══ Selected passage ══

Reproducible data science environments using Conda and Docker

Danny Morris

2021/11/02

Overview

This post briefly shows how to create reproducible environments for data science workflows using a combination of Conda and Docker. The basic idea is to create a Conda environment for local development then reliably package the environment in a Docker image for reproducibility during code deployments.

Capture local Conda environment using conda-lock

The key to generating a reproducible development environment is to capture the Conda dependencies using conda-lock. conda-lock is a lightweight library for generating reproducible lockfiles that recreate environments on multiple operating systems (Linux, Windows, OSX).

# create conda environment
conda create --name my-env python=3.9

# add conda-forge channel (required to install conda-lock)
conda config --env --add channels conda-forge

# install conda packages including conda-lock
conda install <pkgs>
conda install -c conda-forge conda-lock

# export environment to environment.yml
conda env export --from-history > environment.yml

# generate lockfiles for linux, windows, and osx
conda-lock

Create Docker image from Dockerfile specifying the Conda environment

To reproduce the Conda environment in a Docker image, recreate the Conda environment from the lockfile generated in the previous step.

# base image
FROM continuumio/miniconda3

# copy the lockfile into the image
COPY conda-linux-64.lock conda-linux-64.lock

# restore the conda environment from the lockfile
RUN conda create --name my-env --file conda-linux-64.lock

# copy script into image
COPY my-script.py

# run script when container starts
ENTRYPOINT ["conda", "run", "--no-capture-output", "-n", "my-env", "python", "my-script.py"]

═══
══ Dataset rows ══

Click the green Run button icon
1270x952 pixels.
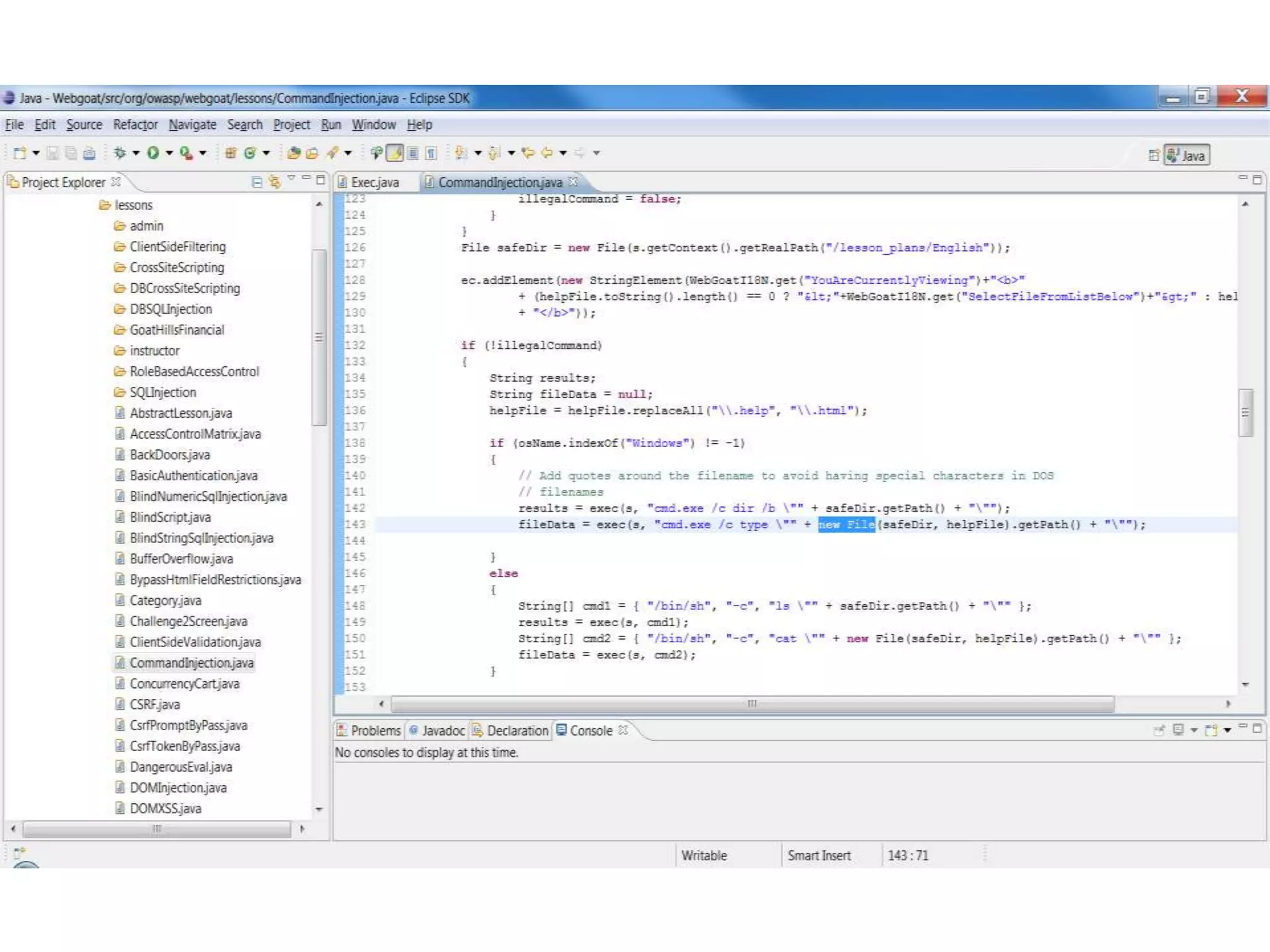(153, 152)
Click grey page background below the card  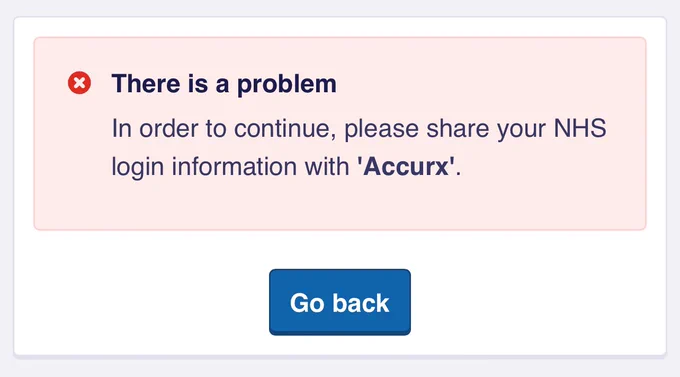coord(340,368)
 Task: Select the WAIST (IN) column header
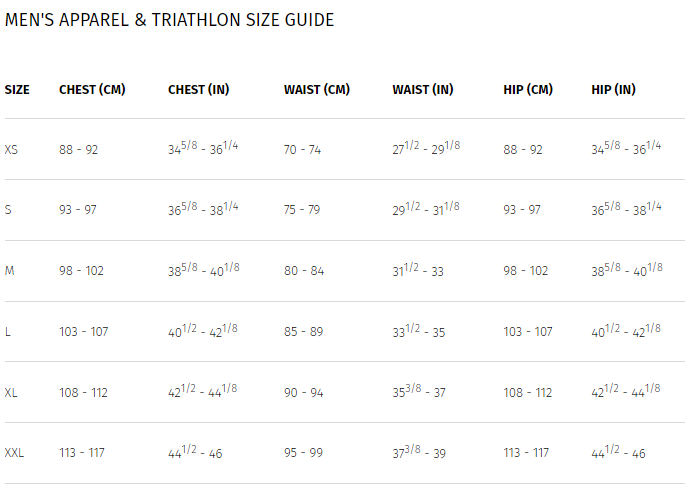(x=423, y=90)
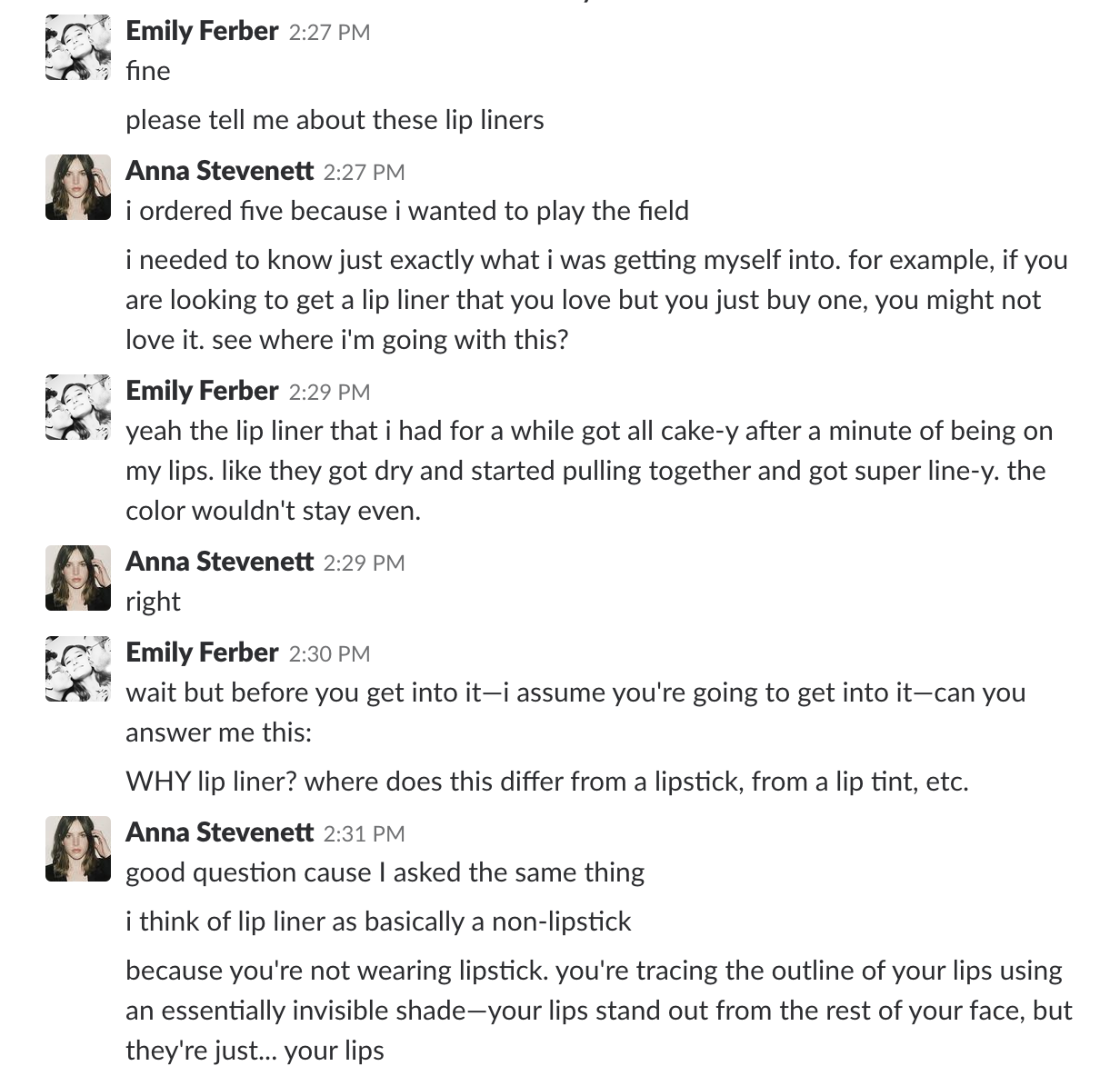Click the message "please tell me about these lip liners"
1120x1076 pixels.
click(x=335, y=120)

═══

Set task ::
Answer from the Conda and Docker post:
(a) Which Python version is given when the Conda environment is created?
(b) Which channel has to be added before conda-lock can be installed?
(c) What base image does the Dockerfile start from?
The entries have no connection to the Conda and Docker post.

Solution for this problem ::
(a) Python 3.9
(b) conda-forge
(c) continuumio/miniconda3